In response to the crisis, Sri Lanka embarked on a fundamentally different path: late but decisive engagement with the International Monetary Fund (IMF), leading to the 17th programme, as well as a debt standstill and the restructuring of external obligations, along with emergency fiscal and monetary measures to halt the economic freefall. The focus was on critical institutional reforms, including the Public Financial Management Act and the Central Bank of Sri Lanka Act, which legally entrench fiscal discipline and central bank independence and accountability to prevent future policy slippages, as well as a strong governance agenda through several measures, including the Governance Diagnostic, the Anti-Corruption and Proceeds of Crime Acts and strengthening CIABOC.

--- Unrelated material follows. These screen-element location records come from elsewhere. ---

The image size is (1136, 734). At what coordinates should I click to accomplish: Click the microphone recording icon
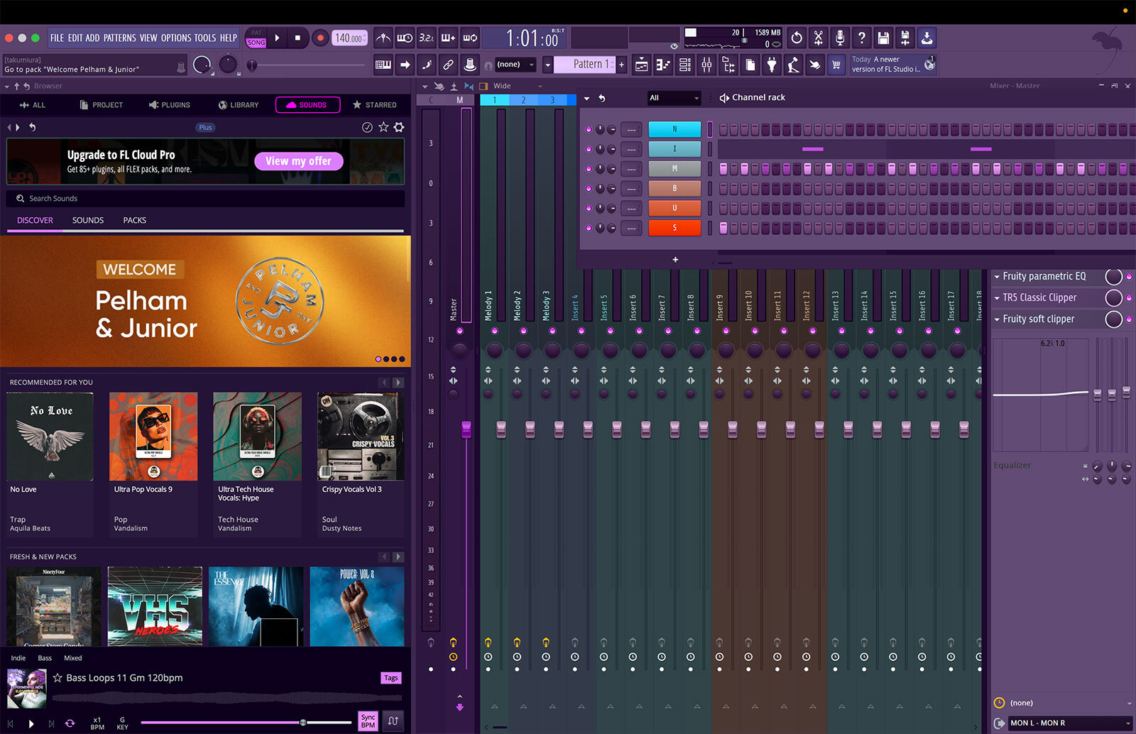[x=840, y=38]
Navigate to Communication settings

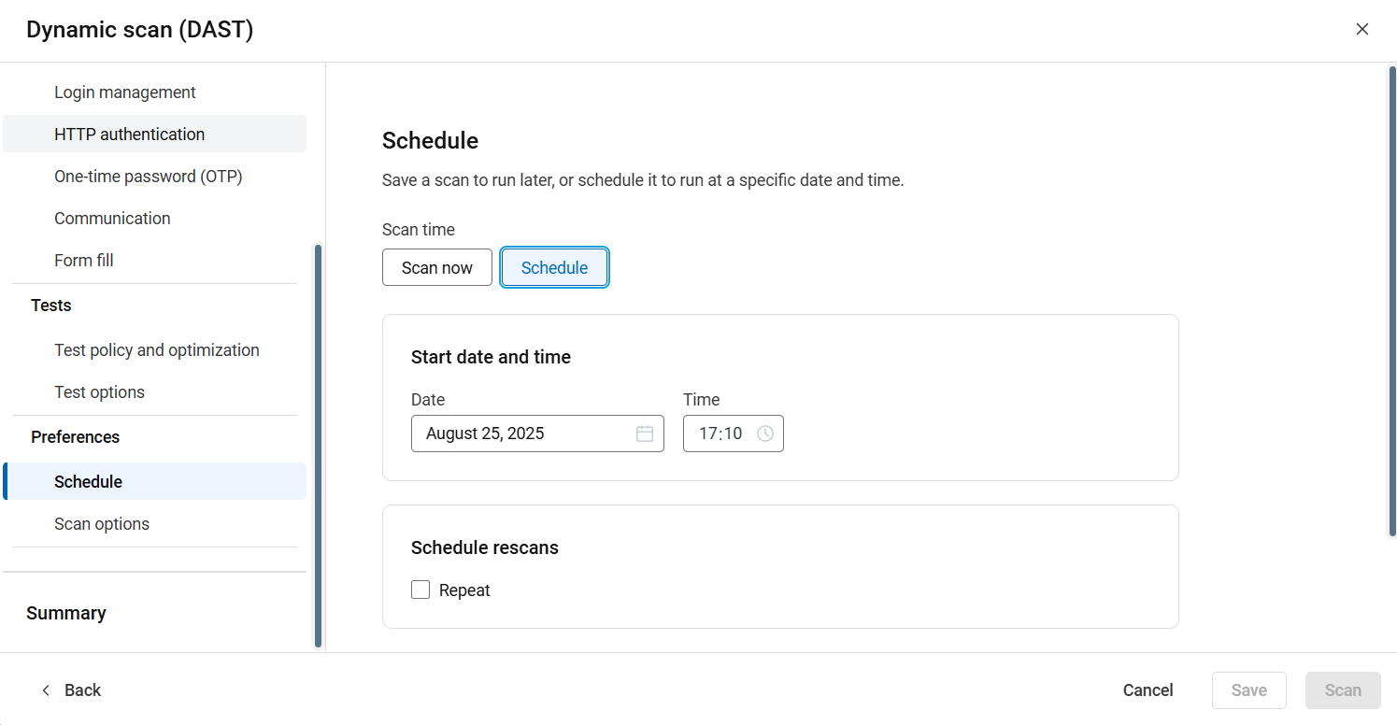(x=112, y=219)
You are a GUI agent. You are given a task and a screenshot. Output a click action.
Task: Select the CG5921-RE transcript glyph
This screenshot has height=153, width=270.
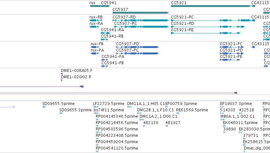click(206, 33)
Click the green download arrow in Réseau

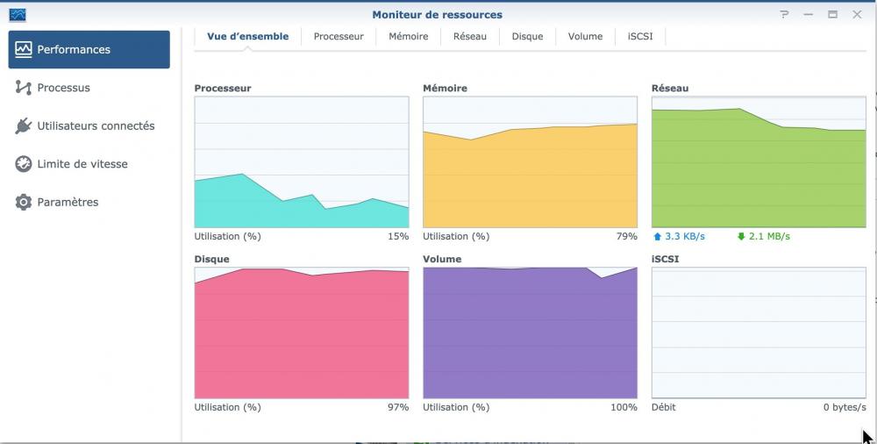point(741,237)
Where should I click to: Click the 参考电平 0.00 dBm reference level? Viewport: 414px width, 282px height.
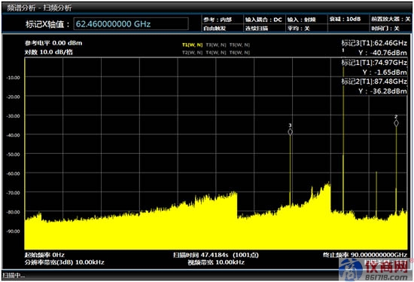tap(53, 43)
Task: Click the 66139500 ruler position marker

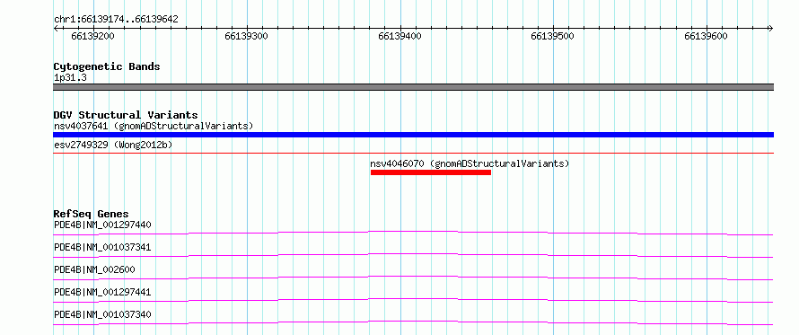Action: click(552, 36)
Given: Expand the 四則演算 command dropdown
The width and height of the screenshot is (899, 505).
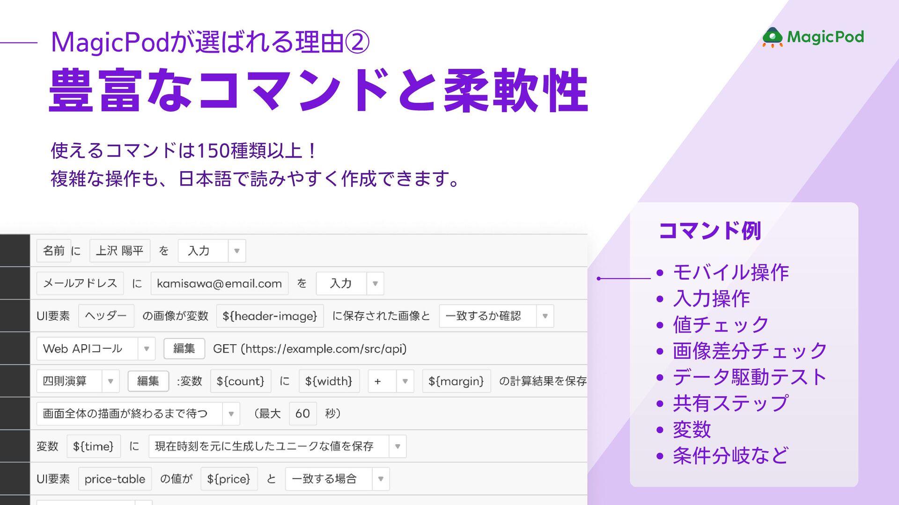Looking at the screenshot, I should click(111, 381).
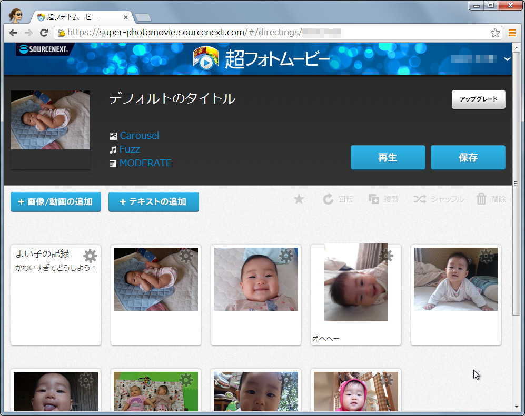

“Unlike in the past, the most difficult reforms were front-loaded, not postponed,” Dr. Jegajeevan emphasised. “Strong legal reforms and a strengthened institutional framework now limit discretionary policy reversals, and there is greater public acceptance of reforms due to the lived experience of the crisis.”
These actions have yielded clear results, she explained such as inflation has been tamed from a peak of around 70% to low single digits, the exchange rate volatility is stabilised, the primary budget balance has turned positive, debt restructuring has reduced near-term debt servicing pressures, and improved market confidence is reflected in sovereign rating upgrades and compressed bond yields.
While acknowledging the hard-won stabilisation, Dr. Jegajeevan stressed that “stability alone is not enough.” Sri Lanka must grow faster now to recover lost output and catch up with its regional peers.
She outlined key priorities, ranging from short-to-medium term focusing on boosting services exports (tourism, logistics), increasing female labour force participation, accelerating digitisation and AI adoption, and enhancing trade facilitation for private sector-led growth. On the medium-to-long term, she highlighted the need to implement deep structural reforms in labour, land, education, and capital markets, while fostering innovation, R&D, climate resilience, and deeper global integration.